→ **WORK REQUIRED**
Retype the dataset items below without any change, starting from the line with "has height=544, width=816." and continuing up to and including the line with "Action: (x=529, y=68)".

[Dataset items]
==========
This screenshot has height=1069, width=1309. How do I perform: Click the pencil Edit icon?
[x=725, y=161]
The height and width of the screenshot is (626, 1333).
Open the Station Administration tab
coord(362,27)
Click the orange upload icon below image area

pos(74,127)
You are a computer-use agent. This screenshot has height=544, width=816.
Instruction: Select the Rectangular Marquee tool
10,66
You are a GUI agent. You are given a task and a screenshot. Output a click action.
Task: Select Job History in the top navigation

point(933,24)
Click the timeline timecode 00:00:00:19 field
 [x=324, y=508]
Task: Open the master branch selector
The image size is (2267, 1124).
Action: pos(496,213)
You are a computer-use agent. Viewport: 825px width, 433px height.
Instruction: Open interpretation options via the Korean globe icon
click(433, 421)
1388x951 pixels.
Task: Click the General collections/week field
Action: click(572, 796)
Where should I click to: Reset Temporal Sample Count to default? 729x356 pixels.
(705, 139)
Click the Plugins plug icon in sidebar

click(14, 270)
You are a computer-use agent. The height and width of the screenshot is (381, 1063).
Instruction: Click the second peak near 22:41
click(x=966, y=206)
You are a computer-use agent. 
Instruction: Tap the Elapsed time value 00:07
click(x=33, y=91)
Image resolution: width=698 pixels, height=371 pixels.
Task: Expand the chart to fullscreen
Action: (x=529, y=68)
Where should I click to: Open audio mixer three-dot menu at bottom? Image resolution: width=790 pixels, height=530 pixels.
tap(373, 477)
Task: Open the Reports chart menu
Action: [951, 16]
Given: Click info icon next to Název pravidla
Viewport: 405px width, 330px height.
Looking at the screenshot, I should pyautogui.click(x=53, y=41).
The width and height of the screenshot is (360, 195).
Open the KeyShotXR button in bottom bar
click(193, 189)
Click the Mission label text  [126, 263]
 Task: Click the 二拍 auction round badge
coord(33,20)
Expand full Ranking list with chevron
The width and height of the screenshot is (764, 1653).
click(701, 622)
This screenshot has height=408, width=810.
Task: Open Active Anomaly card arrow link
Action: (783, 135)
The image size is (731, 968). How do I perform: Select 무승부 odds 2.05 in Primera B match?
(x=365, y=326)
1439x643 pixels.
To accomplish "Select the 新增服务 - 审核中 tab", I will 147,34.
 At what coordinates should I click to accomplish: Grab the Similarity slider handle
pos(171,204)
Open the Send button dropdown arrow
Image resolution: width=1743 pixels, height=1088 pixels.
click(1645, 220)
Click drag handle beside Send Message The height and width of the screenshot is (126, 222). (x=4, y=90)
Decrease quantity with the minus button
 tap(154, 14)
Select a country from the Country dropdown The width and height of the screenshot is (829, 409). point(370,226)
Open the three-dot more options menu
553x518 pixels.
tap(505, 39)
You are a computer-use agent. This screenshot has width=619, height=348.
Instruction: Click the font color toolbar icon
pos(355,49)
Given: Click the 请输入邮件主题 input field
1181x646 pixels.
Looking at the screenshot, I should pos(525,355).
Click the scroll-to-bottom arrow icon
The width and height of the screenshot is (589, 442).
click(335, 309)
==========
→ **RESULT**
You are a computer-use agent. This screenshot has height=544, width=816.
Instruction: Select the Rectangular Marquee tool
10,66
You are a GUI agent. You are given a task and a screenshot. Output a click action.
Task: Select Job History in the top navigation

point(933,24)
Click the timeline timecode 00:00:00:19 field
 [x=324, y=508]
Task: Open the master branch selector
The image size is (2267, 1124).
Action: pos(496,213)
You are a computer-use agent. Viewport: 825px width, 433px height.
Instruction: Open interpretation options via the Korean globe icon
click(433, 421)
1388x951 pixels.
Task: Click the General collections/week field
Action: click(572, 796)
Where should I click to: Reset Temporal Sample Count to default? 729x356 pixels.
(705, 139)
Click the Plugins plug icon in sidebar

click(14, 270)
You are a computer-use agent. The height and width of the screenshot is (381, 1063).
Instruction: Click the second peak near 22:41
click(x=966, y=206)
You are a computer-use agent. 
Instruction: Tap the Elapsed time value 00:07
click(x=33, y=91)
Image resolution: width=698 pixels, height=371 pixels.
Task: Expand the chart to fullscreen
Action: (x=529, y=68)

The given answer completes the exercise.